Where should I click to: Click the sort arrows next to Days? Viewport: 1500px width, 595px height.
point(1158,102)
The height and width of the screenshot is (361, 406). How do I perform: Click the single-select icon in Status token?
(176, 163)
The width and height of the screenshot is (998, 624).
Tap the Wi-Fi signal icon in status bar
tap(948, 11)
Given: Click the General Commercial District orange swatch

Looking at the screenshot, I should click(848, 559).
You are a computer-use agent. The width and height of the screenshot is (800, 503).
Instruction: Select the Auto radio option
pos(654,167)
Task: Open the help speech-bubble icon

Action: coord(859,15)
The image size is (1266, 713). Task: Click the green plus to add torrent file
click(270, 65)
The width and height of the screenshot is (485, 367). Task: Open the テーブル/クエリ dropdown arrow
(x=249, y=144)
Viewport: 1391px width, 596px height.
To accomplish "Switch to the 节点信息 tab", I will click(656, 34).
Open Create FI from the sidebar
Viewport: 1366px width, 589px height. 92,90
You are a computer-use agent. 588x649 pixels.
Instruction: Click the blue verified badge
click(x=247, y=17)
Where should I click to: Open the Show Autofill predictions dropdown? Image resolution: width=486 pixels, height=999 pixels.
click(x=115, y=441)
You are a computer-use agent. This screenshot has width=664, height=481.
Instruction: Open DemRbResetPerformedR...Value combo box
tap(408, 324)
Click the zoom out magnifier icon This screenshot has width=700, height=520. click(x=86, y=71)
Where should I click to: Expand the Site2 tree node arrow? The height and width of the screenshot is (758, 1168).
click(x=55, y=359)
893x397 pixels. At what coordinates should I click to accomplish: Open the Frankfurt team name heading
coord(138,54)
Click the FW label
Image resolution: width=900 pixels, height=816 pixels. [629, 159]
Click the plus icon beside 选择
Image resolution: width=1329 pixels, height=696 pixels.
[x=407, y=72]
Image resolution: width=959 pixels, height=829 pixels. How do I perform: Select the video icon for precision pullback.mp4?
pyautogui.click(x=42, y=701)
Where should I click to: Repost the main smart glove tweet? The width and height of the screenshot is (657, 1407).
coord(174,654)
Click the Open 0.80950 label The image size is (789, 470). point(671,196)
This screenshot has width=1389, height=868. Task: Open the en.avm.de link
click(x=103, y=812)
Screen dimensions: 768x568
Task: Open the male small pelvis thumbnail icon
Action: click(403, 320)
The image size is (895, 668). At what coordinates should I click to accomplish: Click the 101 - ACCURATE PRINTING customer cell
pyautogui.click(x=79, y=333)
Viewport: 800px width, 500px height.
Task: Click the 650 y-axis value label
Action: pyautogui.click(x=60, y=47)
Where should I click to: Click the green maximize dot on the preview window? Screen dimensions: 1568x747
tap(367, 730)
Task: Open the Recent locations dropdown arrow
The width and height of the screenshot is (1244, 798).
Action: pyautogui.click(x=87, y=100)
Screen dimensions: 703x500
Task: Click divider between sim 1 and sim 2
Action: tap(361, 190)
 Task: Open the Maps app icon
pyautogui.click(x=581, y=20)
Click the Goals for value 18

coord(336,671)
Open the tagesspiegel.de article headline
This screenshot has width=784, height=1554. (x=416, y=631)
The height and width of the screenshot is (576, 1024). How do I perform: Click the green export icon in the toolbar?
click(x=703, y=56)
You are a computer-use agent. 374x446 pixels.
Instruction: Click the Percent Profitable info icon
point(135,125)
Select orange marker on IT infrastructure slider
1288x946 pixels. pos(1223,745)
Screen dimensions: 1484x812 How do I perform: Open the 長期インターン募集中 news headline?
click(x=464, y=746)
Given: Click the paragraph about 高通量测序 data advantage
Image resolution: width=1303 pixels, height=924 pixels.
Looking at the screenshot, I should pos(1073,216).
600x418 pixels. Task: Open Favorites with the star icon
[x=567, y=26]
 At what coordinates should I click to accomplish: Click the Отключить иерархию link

***

■ ASSIGNED TASK ■
A single number is required: the count of lines in the records that include the string "computer".

■ YOUR SOLUTION ■
4